Reproduce every record exactly as written.

[[ Material for this exercise, beginning ]]

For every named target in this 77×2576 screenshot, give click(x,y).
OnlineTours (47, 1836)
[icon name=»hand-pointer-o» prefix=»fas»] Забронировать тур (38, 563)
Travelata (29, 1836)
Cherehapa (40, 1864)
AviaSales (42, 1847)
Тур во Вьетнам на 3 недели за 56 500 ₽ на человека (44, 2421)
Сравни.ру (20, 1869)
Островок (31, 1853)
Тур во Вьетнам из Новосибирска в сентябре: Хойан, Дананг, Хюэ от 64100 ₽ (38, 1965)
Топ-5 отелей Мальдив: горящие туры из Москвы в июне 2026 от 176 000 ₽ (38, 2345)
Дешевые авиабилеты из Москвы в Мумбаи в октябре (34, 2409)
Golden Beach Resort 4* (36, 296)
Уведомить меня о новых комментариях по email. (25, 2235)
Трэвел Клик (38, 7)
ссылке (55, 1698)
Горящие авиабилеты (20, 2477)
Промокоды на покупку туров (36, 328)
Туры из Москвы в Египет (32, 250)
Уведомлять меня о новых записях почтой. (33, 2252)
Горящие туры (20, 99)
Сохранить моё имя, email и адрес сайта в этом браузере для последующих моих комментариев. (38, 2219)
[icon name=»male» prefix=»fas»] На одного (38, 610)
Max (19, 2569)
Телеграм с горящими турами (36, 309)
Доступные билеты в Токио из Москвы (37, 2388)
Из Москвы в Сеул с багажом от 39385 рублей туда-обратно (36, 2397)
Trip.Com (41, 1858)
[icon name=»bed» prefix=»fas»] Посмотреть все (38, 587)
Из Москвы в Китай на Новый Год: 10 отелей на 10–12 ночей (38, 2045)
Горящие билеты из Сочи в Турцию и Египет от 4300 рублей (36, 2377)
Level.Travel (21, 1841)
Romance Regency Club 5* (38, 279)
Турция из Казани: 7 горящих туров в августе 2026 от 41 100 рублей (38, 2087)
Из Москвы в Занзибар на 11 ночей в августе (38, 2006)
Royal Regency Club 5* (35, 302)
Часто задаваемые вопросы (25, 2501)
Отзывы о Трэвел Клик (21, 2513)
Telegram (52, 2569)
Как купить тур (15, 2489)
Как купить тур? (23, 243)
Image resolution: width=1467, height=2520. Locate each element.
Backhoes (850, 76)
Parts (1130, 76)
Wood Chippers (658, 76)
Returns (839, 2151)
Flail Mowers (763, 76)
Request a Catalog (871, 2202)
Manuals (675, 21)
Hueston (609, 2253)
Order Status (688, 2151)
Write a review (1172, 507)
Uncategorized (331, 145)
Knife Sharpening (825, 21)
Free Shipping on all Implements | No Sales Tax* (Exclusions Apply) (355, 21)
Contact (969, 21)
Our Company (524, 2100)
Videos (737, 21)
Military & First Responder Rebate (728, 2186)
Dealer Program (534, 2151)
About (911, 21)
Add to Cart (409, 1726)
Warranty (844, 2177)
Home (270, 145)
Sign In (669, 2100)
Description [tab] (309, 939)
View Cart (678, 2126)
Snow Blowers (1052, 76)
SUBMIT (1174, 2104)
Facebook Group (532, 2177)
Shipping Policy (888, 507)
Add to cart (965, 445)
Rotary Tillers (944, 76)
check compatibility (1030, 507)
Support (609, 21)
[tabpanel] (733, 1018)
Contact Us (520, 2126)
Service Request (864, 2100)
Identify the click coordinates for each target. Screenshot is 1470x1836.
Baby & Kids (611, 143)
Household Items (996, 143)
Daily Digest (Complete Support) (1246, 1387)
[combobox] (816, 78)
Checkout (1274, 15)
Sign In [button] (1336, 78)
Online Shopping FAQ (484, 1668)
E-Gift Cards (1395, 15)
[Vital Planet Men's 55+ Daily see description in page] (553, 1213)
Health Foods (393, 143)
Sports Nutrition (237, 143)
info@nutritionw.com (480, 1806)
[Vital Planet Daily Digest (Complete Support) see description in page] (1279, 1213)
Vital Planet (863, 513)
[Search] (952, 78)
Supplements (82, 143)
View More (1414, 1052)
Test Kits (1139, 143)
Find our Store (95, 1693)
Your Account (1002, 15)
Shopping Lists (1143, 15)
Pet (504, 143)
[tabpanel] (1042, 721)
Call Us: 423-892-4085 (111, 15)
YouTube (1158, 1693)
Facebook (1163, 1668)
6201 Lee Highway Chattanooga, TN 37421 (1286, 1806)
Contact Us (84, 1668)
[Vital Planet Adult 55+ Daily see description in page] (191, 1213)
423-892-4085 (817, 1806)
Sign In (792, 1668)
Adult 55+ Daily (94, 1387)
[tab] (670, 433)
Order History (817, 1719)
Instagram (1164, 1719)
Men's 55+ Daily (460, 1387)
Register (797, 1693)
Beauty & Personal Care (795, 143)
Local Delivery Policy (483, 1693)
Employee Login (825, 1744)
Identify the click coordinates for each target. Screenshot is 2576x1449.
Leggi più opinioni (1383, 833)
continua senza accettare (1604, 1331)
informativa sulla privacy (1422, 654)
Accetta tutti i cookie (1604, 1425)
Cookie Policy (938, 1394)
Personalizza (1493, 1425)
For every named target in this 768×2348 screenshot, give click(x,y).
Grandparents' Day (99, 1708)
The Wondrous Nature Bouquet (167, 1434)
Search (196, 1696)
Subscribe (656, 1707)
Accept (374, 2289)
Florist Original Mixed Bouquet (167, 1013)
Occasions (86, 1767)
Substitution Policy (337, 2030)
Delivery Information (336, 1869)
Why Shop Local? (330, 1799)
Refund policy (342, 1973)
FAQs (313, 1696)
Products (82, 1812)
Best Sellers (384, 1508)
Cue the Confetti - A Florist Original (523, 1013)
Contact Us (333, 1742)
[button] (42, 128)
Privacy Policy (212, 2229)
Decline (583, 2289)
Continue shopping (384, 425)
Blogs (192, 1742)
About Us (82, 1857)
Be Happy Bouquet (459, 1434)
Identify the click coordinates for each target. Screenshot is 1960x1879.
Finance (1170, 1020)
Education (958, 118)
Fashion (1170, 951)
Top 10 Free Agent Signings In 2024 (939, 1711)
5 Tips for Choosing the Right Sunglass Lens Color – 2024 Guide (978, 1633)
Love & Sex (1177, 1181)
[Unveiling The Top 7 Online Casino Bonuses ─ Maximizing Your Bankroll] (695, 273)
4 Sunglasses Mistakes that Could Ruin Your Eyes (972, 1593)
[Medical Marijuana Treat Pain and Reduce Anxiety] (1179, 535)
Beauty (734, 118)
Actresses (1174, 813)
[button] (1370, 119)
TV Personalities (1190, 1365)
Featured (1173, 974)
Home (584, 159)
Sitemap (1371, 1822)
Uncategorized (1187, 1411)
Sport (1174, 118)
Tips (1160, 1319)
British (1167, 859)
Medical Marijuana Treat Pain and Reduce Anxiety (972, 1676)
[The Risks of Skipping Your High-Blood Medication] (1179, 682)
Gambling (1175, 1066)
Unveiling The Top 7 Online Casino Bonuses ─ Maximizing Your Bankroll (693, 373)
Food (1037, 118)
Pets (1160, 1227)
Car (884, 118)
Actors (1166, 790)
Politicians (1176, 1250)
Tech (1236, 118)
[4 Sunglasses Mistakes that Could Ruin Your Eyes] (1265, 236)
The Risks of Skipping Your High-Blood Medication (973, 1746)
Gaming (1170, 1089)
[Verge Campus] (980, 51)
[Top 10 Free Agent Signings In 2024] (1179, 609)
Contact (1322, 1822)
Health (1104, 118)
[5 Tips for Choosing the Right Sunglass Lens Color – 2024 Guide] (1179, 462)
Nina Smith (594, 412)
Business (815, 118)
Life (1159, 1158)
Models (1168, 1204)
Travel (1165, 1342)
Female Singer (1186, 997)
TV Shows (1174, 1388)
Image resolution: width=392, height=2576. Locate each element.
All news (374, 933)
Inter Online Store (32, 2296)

[[ Material for this exercise, end ]]

## Exercise response
For every named target in this 77×2576 screenshot, give click(x,y).
OnlineTours (47, 1836)
[icon name=»hand-pointer-o» prefix=»fas»] Забронировать тур (38, 563)
Travelata (29, 1836)
Cherehapa (40, 1864)
AviaSales (42, 1847)
Тур во Вьетнам на 3 недели за 56 500 ₽ на человека (44, 2421)
Сравни.ру (20, 1869)
Островок (31, 1853)
Тур во Вьетнам из Новосибирска в сентябре: Хойан, Дананг, Хюэ от 64100 ₽ (38, 1965)
Топ-5 отелей Мальдив: горящие туры из Москвы в июне 2026 от 176 000 ₽ (38, 2345)
Дешевые авиабилеты из Москвы в Мумбаи в октябре (34, 2409)
Golden Beach Resort 4* (36, 296)
Уведомить меня о новых комментариях по email. (25, 2235)
Трэвел Клик (38, 7)
ссылке (55, 1698)
Горящие авиабилеты (20, 2477)
Промокоды на покупку туров (36, 328)
Туры из Москвы в Египет (32, 250)
Уведомлять меня о новых записях почтой. (33, 2252)
Горящие туры (20, 99)
Сохранить моё имя, email и адрес сайта в этом браузере для последующих моих комментариев. (38, 2219)
[icon name=»male» prefix=»fas»] На одного (38, 610)
Max (19, 2569)
Телеграм с горящими турами (36, 309)
Доступные билеты в Токио из Москвы (37, 2388)
Из Москвы в Сеул с багажом от 39385 рублей туда-обратно (36, 2397)
Trip.Com (41, 1858)
[icon name=»bed» prefix=»fas»] Посмотреть все (38, 587)
Из Москвы в Китай на Новый Год: 10 отелей на 10–12 ночей (38, 2045)
Горящие билеты из Сочи в Турцию и Египет от 4300 рублей (36, 2377)
Level.Travel (21, 1841)
Romance Regency Club 5* (38, 279)
Турция из Казани: 7 горящих туров в августе 2026 от 41 100 рублей (38, 2087)
Из Москвы в Занзибар на 11 ночей в августе (38, 2006)
Royal Regency Club 5* (35, 302)
Часто задаваемые вопросы (25, 2501)
Отзывы о Трэвел Клик (21, 2513)
Telegram (52, 2569)
Как купить тур (15, 2489)
Как купить тур? (23, 243)
Image resolution: width=1467, height=2520. Locate each element.
Backhoes (850, 76)
Parts (1130, 76)
Wood Chippers (658, 76)
Returns (839, 2151)
Flail Mowers (763, 76)
Request a Catalog (871, 2202)
Manuals (675, 21)
Hueston (609, 2253)
Order Status (688, 2151)
Write a review (1172, 507)
Uncategorized (331, 145)
Knife Sharpening (825, 21)
Free Shipping on all Implements | No Sales Tax* (Exclusions Apply) (355, 21)
Contact (969, 21)
Our Company (524, 2100)
Videos (737, 21)
Military & First Responder Rebate (728, 2186)
Dealer Program (534, 2151)
About (911, 21)
Add to Cart (409, 1726)
Warranty (844, 2177)
Home (270, 145)
Sign In (669, 2100)
Description [tab] (309, 939)
View Cart (678, 2126)
Snow Blowers (1052, 76)
SUBMIT (1174, 2104)
Facebook Group (532, 2177)
Shipping Policy (888, 507)
Add to cart (965, 445)
Rotary Tillers (944, 76)
check compatibility (1030, 507)
Support (609, 21)
[tabpanel] (733, 1018)
Contact Us (520, 2126)
Service Request (864, 2100)
Identify the click coordinates for each target. Screenshot is 1470x1836.
Baby & Kids (611, 143)
Household Items (996, 143)
Daily Digest (Complete Support) (1246, 1387)
[combobox] (816, 78)
Checkout (1274, 15)
Sign In [button] (1336, 78)
Online Shopping FAQ (484, 1668)
E-Gift Cards (1395, 15)
[Vital Planet Men's 55+ Daily see description in page] (553, 1213)
Health Foods (393, 143)
Sports Nutrition (237, 143)
info@nutritionw.com (480, 1806)
[Vital Planet Daily Digest (Complete Support) see description in page] (1279, 1213)
Vital Planet (863, 513)
[Search] (952, 78)
Supplements (82, 143)
View More (1414, 1052)
Test Kits (1139, 143)
Find our Store (95, 1693)
Your Account (1002, 15)
Shopping Lists (1143, 15)
Pet (504, 143)
[tabpanel] (1042, 721)
Call Us: 423-892-4085 (111, 15)
YouTube (1158, 1693)
Facebook (1163, 1668)
6201 Lee Highway Chattanooga, TN 37421 (1286, 1806)
Contact Us (84, 1668)
[Vital Planet Adult 55+ Daily see description in page] (191, 1213)
423-892-4085 (817, 1806)
Sign In (792, 1668)
Adult 55+ Daily (94, 1387)
[tab] (670, 433)
Order History (817, 1719)
Instagram (1164, 1719)
Men's 55+ Daily (460, 1387)
Register (797, 1693)
Beauty & Personal Care (795, 143)
Local Delivery Policy (483, 1693)
Employee Login (825, 1744)
Identify the click coordinates for each target. Screenshot is 2576x1449.
Leggi più opinioni (1383, 833)
continua senza accettare (1604, 1331)
informativa sulla privacy (1422, 654)
Accetta tutti i cookie (1604, 1425)
Cookie Policy (938, 1394)
Personalizza (1493, 1425)
For every named target in this 768×2348 screenshot, give click(x,y).
Grandparents' Day (99, 1708)
The Wondrous Nature Bouquet (167, 1434)
Search (196, 1696)
Subscribe (656, 1707)
Accept (374, 2289)
Florist Original Mixed Bouquet (167, 1013)
Occasions (86, 1767)
Substitution Policy (337, 2030)
Delivery Information (336, 1869)
Why Shop Local? (330, 1799)
Refund policy (342, 1973)
FAQs (313, 1696)
Products (82, 1812)
Best Sellers (384, 1508)
Cue the Confetti - A Florist Original (523, 1013)
Contact Us (333, 1742)
[button] (42, 128)
Privacy Policy (212, 2229)
Decline (583, 2289)
Continue shopping (384, 425)
Blogs (192, 1742)
About Us (82, 1857)
Be Happy Bouquet (459, 1434)
Identify the click coordinates for each target. Screenshot is 1960x1879.
Finance (1170, 1020)
Education (958, 118)
Fashion (1170, 951)
Top 10 Free Agent Signings In 2024 (939, 1711)
5 Tips for Choosing the Right Sunglass Lens Color – 2024 Guide (978, 1633)
Love & Sex (1177, 1181)
[Unveiling The Top 7 Online Casino Bonuses ─ Maximizing Your Bankroll] (695, 273)
4 Sunglasses Mistakes that Could Ruin Your Eyes (972, 1593)
[Medical Marijuana Treat Pain and Reduce Anxiety] (1179, 535)
Beauty (734, 118)
Actresses (1174, 813)
[button] (1370, 119)
TV Personalities (1190, 1365)
Featured (1173, 974)
Home (584, 159)
Sitemap (1371, 1822)
Uncategorized (1187, 1411)
Sport (1174, 118)
Tips (1160, 1319)
British (1167, 859)
Medical Marijuana Treat Pain and Reduce Anxiety (972, 1676)
[The Risks of Skipping Your High-Blood Medication] (1179, 682)
Gambling (1175, 1066)
Unveiling The Top 7 Online Casino Bonuses ─ Maximizing Your Bankroll (693, 373)
Food (1037, 118)
Pets (1160, 1227)
Car (884, 118)
Actors (1166, 790)
Politicians (1176, 1250)
Tech (1236, 118)
[4 Sunglasses Mistakes that Could Ruin Your Eyes] (1265, 236)
The Risks of Skipping Your High-Blood Medication (973, 1746)
Gaming (1170, 1089)
[Verge Campus] (980, 51)
[Top 10 Free Agent Signings In 2024] (1179, 609)
Contact (1322, 1822)
Health (1104, 118)
[5 Tips for Choosing the Right Sunglass Lens Color – 2024 Guide] (1179, 462)
Nina Smith (594, 412)
Business (815, 118)
Life (1159, 1158)
Models (1168, 1204)
Travel (1165, 1342)
Female Singer (1186, 997)
TV Shows (1174, 1388)
Image resolution: width=392, height=2576. Locate each element.
All news (374, 933)
Inter Online Store (32, 2296)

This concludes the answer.